Yes, a 3-6 mo ED rotation is quite common for medicine docs (so is an ICU rotation for surgeons), but that's wildly different from an actual emergency medicine residency.
> In recent years, the number of medical residents has become so restricted that even the American Medical Association is pushing to have the number of slots increased.

This does not sound like a system where students can fulfill their residency requirements working at general care facilities with trained doctors who have years of experience.

> The major obstacle at this point is funding. It costs a teaching hospital roughly $150,000 a year for a residency slot.

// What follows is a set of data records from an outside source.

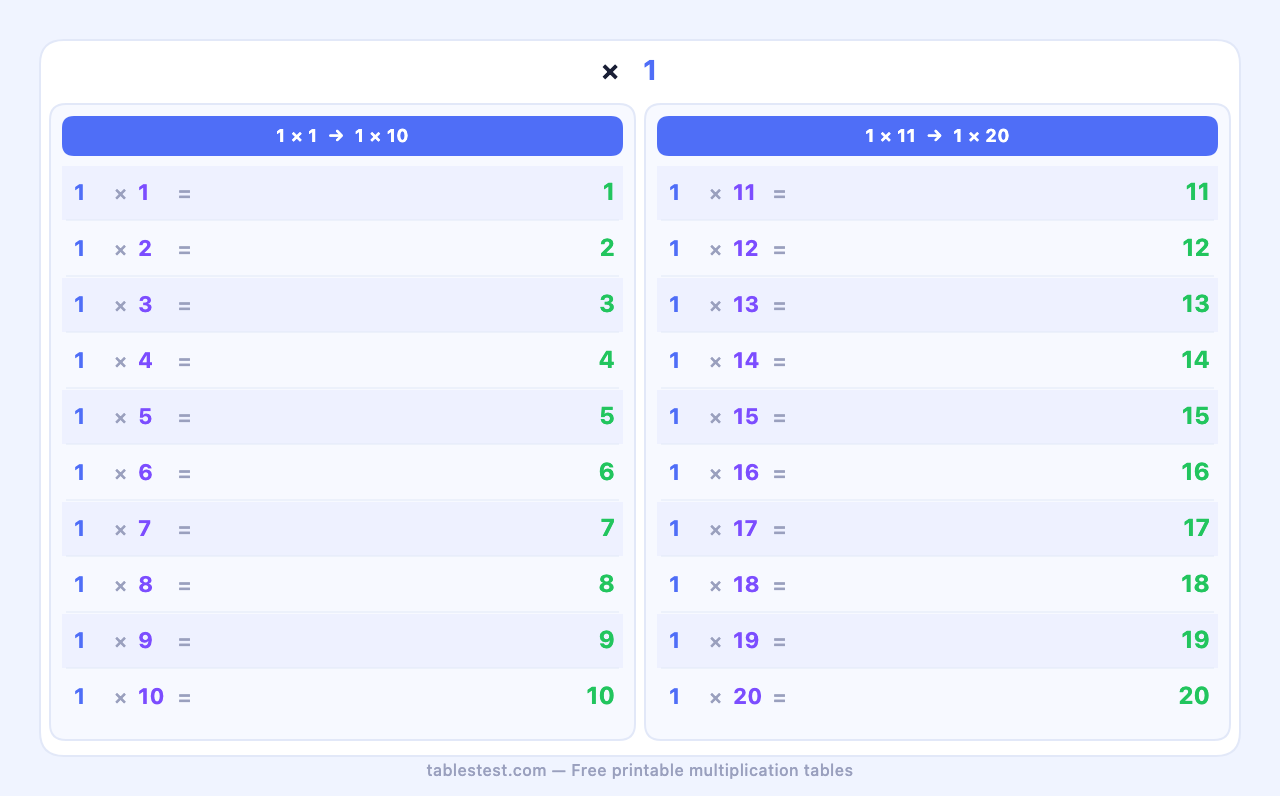Viewport: 1280px width, 796px height.
Task: Click the equals sign in the 1 × 3 row
Action: point(184,305)
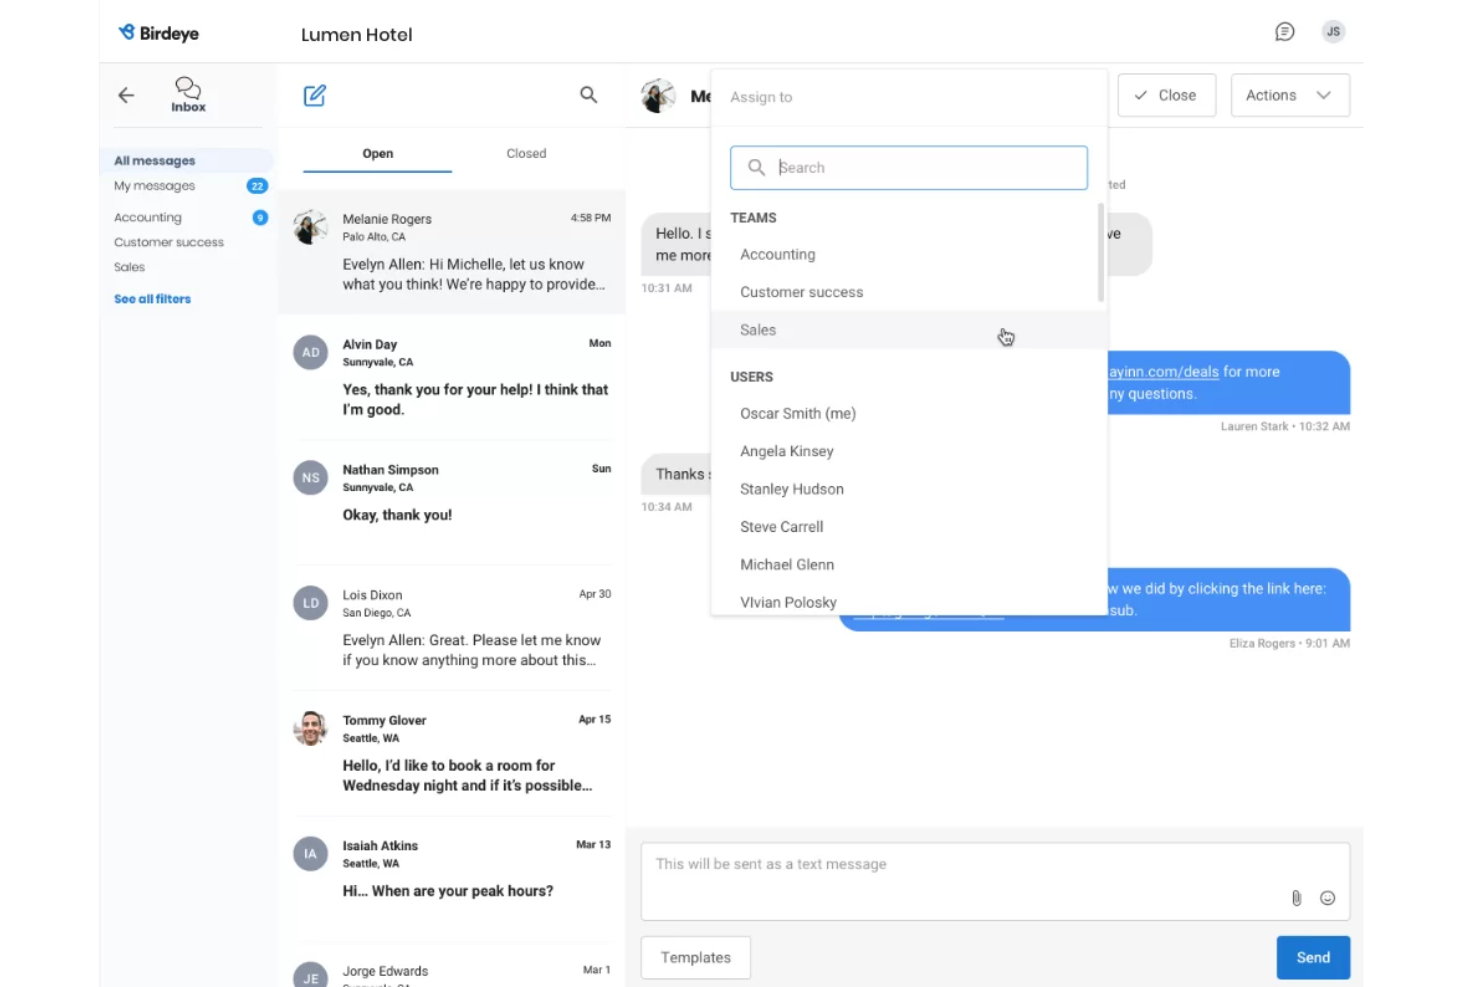The image size is (1480, 987).
Task: Open the compose new message icon
Action: pos(314,95)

So why exactly is there a slot shortage if people can literally fulfill their residency requirements pretty much anywhere? There are plenty of hospitals that could easily use the labor.

I didn't write either of the quotes you're replying to, so I'm not sure why you're replying on this thread.
Scroll up, Stephen. These quotes are in the thread at the heart of this discussion, and they are pulled directly from the article.

I mean... I appreciate getting downvoted for reading the article and addressing it directly, but if there are indeed adequate residency spots then you are disagreeing with the article and would be better served to focus on what it gets wrong instead of attacking me for making rather rudimentary observations that follow from its core premise.

Right, but I never said there were adequate residency spots. In fact, I think that there aren't[1]. So again, why are you replying to this thread in particular?

[1] however, from what I've seen it isn't a critical issue for US healthcare; we need more mid-levels and to expand their scope of practice more than we need residents. For residents, it would be far more effective to reduce the span of pre-residency training somehow, so that people aren't starting residency with $300k in debt.